Manuscripts/Mixed Material Interview with David J. Fischer
Q: Did you get involved in Protection and Welfare or anything likthat?
FISCHER: No, I don't remember that, I don't think so.
Q: Did you find yourself tangled up with German versus American laws on whose a citizen and whose not a citizen in the baby birth thing? Did this cause any problems?

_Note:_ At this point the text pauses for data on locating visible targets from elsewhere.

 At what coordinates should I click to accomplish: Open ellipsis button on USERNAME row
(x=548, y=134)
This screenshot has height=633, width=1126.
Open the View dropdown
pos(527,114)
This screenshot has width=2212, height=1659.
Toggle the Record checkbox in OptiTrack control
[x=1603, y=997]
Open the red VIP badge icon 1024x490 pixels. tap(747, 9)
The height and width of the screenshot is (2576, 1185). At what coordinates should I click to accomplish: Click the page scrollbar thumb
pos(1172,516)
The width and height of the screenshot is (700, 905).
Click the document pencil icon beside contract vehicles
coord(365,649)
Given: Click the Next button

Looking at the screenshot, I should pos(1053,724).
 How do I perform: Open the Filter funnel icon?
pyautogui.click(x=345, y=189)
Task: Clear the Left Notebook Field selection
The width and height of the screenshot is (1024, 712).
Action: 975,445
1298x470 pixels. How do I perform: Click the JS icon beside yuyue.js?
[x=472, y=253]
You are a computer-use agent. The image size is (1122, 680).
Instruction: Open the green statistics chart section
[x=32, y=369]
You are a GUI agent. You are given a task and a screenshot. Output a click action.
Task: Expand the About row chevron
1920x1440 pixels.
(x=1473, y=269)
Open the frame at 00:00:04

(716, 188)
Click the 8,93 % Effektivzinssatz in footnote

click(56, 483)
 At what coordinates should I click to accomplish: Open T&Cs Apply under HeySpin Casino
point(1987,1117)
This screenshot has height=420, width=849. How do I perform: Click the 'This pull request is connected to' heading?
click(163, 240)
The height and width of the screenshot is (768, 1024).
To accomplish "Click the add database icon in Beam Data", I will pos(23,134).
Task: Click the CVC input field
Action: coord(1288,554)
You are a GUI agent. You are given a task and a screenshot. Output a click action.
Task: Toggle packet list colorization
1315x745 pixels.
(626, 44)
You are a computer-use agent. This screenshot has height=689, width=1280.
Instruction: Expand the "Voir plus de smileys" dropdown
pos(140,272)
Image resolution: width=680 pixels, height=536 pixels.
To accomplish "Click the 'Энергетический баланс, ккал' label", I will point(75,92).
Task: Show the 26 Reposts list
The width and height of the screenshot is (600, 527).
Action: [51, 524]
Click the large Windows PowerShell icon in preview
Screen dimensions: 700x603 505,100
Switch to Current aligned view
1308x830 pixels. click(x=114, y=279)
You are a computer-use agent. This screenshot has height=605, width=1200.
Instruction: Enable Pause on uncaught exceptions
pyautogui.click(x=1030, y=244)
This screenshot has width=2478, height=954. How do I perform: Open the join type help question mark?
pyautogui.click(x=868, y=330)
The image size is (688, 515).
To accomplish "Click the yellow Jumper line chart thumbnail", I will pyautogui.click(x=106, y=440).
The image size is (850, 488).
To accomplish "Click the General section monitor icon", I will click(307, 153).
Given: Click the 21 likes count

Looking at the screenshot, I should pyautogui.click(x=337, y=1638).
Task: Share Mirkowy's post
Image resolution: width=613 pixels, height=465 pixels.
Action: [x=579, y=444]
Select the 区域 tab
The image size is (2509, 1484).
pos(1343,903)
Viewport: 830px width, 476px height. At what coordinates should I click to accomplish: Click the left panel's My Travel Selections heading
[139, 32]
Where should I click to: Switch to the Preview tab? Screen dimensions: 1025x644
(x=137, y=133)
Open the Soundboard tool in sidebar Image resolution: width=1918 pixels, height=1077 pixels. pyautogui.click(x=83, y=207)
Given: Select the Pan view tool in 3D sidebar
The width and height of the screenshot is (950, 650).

FISCHER: I don't remember that. I don't think so. I met a woman here in San Francisco about six years ago who reminded me of something which I had totally forgotten. She came up to me somewhere I'm so grateful to you, etc. It turns out she did not have American citizenship according to the law because she had resided overseas one day too long or not one day enough or something. I said this is crazy and I issued her a passport. That's why she came up to me here. She was certainly very grateful that I had ignored the law and decided to act with common sense.
It was a rather humdrum. I tell people today who are interested in the Foreign Service, I use Frankfurt as an example of a post where the work was terribly dull. I'd gone to Harvard Law School and then issued birth certificates for six months of my life. For that matter, dealing with the visa applicants was hardly intellectually stimulating. But, what you could do outside that 9 to 5 job was wonderful. I did political reporting. The head of the Political Section in those days was a fellow by the name of Paul Kattenburg, Belgian born and who had been sent to Frankfurt because as an expert on Vietnam, he had told the Department things they didn't want to hear..
Q: Yes, we've interviewed Paul.
FISCHER: And Paul said if you want to do some political reporting, go ahead. So I ended up following the extreme right wing in Germany the so-called NDP, National German Party. They had a fairly big following in Wiesbaden.
Q: From your perspective where did the NDP fit? Were theextremists or were we looking for extremists?